The Fourth Amendment of the U.S. Constitution states that “no Warrants shall issue, but upon probable cause, supported by Oath or affirmation, and particularly describing the place to be searched, and the persons or things to be seized." The founding fathers were so concerned with the right to privacy and preventing law enforcement from barging into private residences for any reason that they clearly enshrined it in the Constitution. While the Fourth Amendment still guides how police officers in the 21st century obtain warrants, courts have interpreted the amendment to allow for several exceptions over the years, so it’s important to understand when the actions of police and have or have not violated constitutional protections.
How Police Obtain Warrants
As outlined in the Fourth Amendment, police officers today still obtain search warrants by providing information to a neutral and detached magistrate that either through their own observations or from information provided by witnesses or a confidential informant, they have probable cause to believe criminal activity is occurring at a specific place. If these requirements aren’t met, the warrant is not valid. Once issued, police can only search the place described in the warrant. If the warrant is only for a backyard of a home and not the home itself, police are restricted to only search the backyard.

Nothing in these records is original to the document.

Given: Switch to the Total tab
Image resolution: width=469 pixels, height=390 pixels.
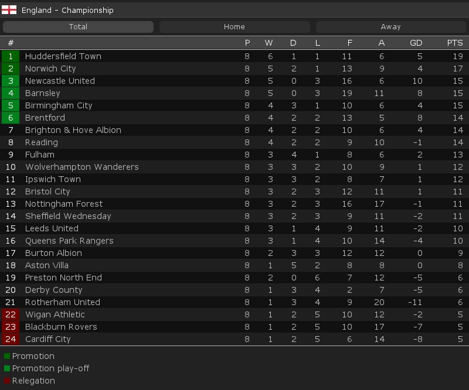Looking at the screenshot, I should tap(78, 26).
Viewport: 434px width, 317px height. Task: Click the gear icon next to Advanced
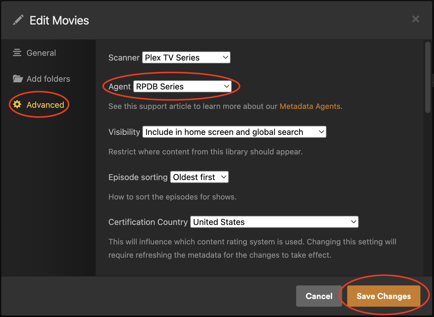17,104
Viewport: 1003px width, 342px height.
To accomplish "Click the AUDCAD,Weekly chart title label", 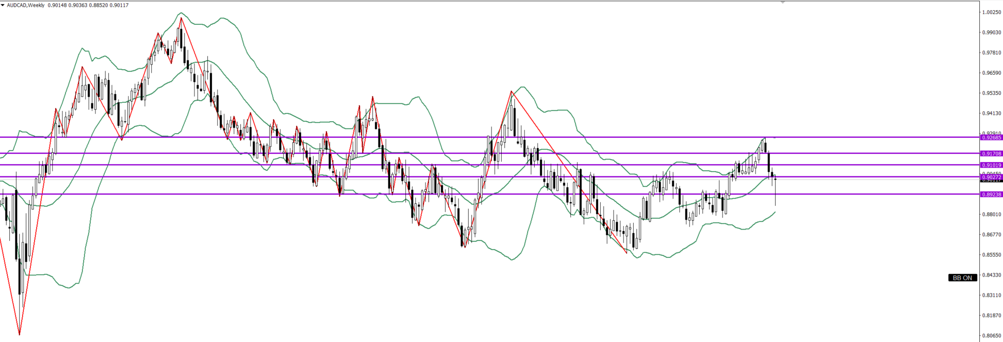I will click(x=26, y=5).
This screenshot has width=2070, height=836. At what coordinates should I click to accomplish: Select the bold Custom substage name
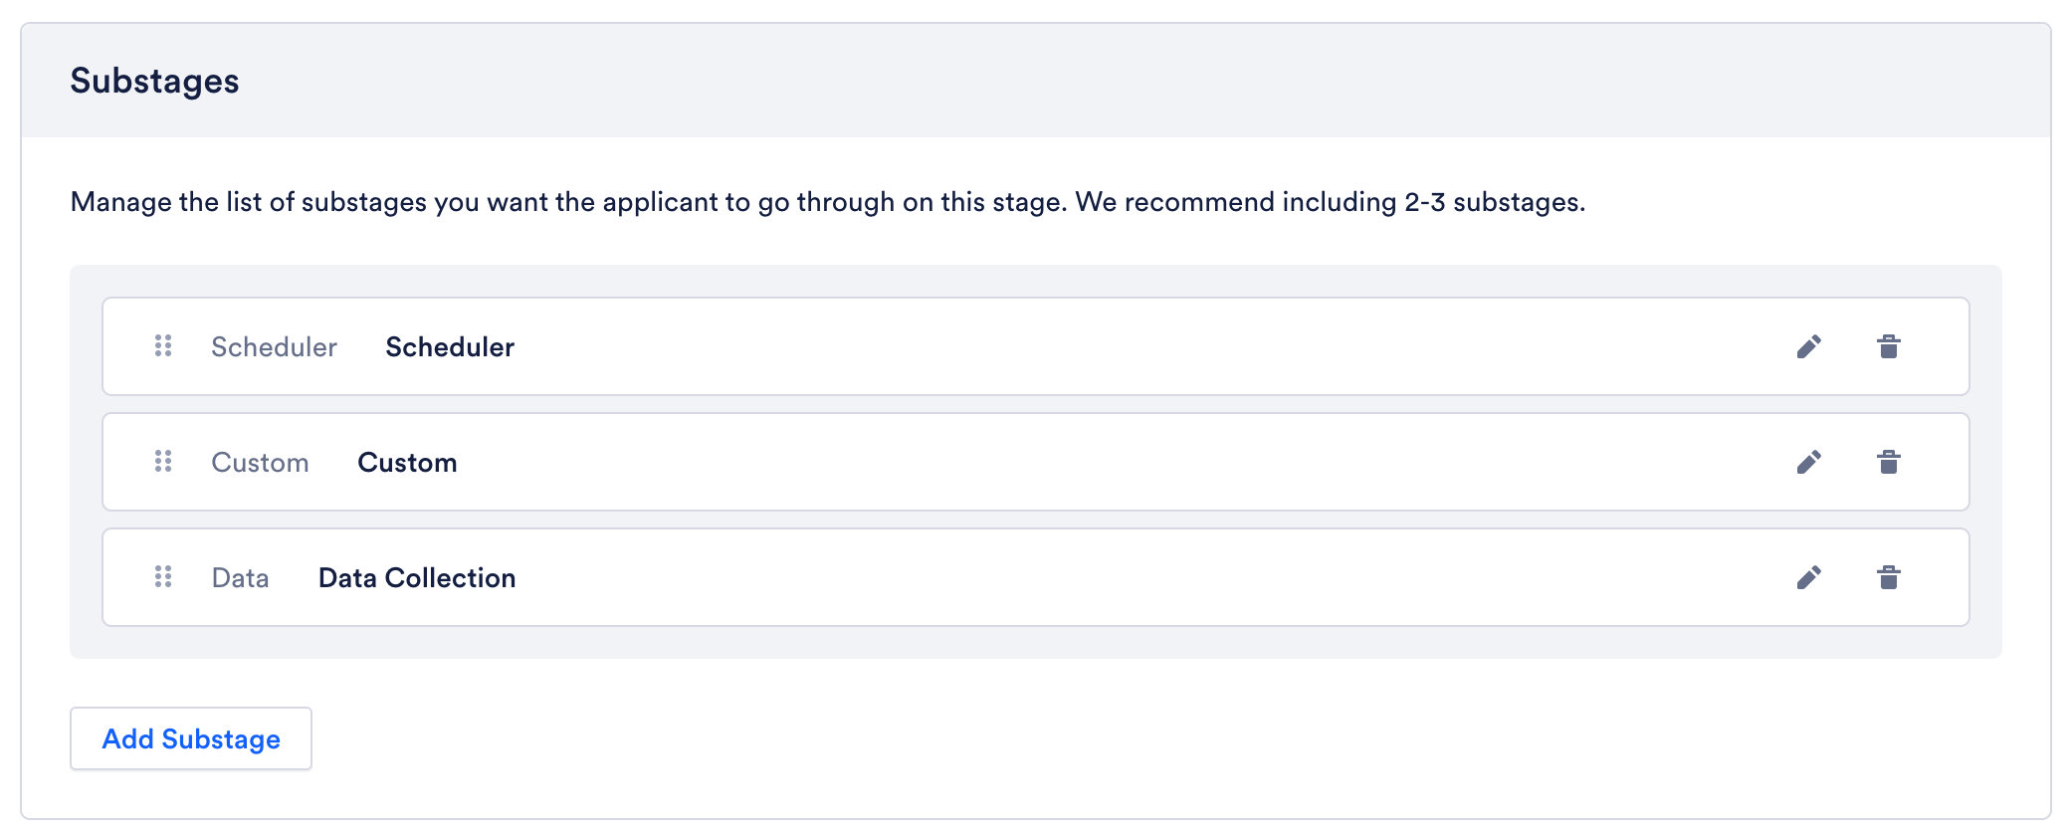click(x=407, y=463)
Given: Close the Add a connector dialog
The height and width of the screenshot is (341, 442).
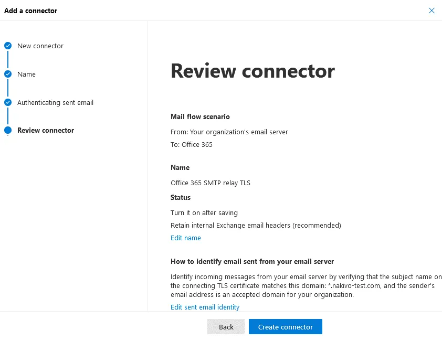Looking at the screenshot, I should (432, 10).
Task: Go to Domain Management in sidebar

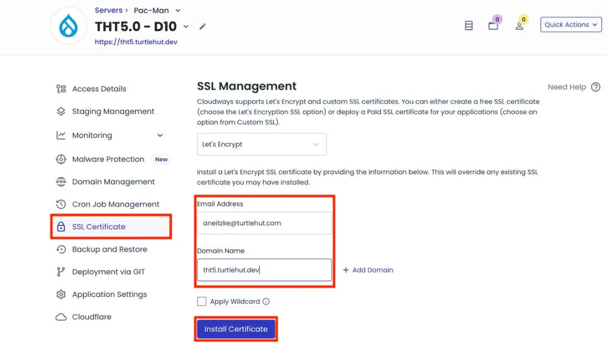Action: pyautogui.click(x=113, y=182)
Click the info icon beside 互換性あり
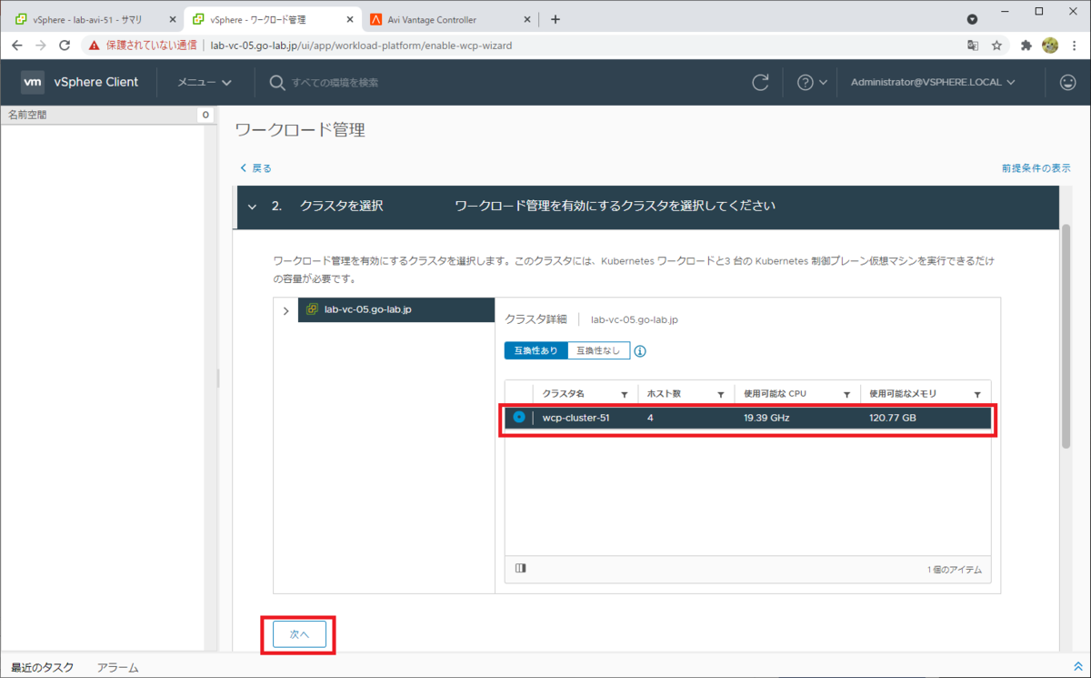Image resolution: width=1091 pixels, height=678 pixels. click(639, 350)
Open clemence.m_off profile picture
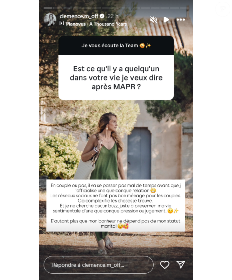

When It’s Not Necessary for Police to Obtain a Warrant
While police in Illinois need a warrant to conduct most types of searches, courts have recognized the following exceptions to the warrant requirement:
· Consent- If police ask you if they can take a look around your home, you are consenting to a search without a warrant. You may limit the area of the home that police search, but courts have some discretion in determining just how far that limitation goes. You may also refuse to consent to a search. Refusing to consent to search alone does not give police probable cause to search a home.
· Plain View- If you open your door to speak with police and illegal contraband is in plain view of the officer when the door is opened, police do not need permission to enter your residence to confiscate the contraband.

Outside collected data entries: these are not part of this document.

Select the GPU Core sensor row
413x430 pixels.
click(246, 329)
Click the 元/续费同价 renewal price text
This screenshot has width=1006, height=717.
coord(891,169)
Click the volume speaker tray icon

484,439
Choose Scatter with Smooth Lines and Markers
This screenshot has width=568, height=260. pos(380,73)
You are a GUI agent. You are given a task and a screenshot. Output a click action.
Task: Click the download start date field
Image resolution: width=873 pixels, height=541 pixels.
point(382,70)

· In Connection with an Arrest- Police may search the immediate area of an arrest, or conduct a sweep of a residence if they believe an accomplice may be hiding therein. However, the purpose of this sweep must be to protect others, not to search for evidence.
· Emergency- If police reasonably believe a person is in danger or evidence related to a lawful arrest may be destroyed if they take the time to properly obtain a warrant, they may enter a residence without a warrant for the purpose of public safety.
Contact a Chicago Defense Lawyer
The right to be free of a warrantless search in America is sacrosanct. If you believe that police officers in Illinois have violated your right to illegally obtain evidence against you, an experienced attorney can petition a court to have this evidence suppressed. For more information, contact the Chicago offices of Barney & Hourihane today for a consultation.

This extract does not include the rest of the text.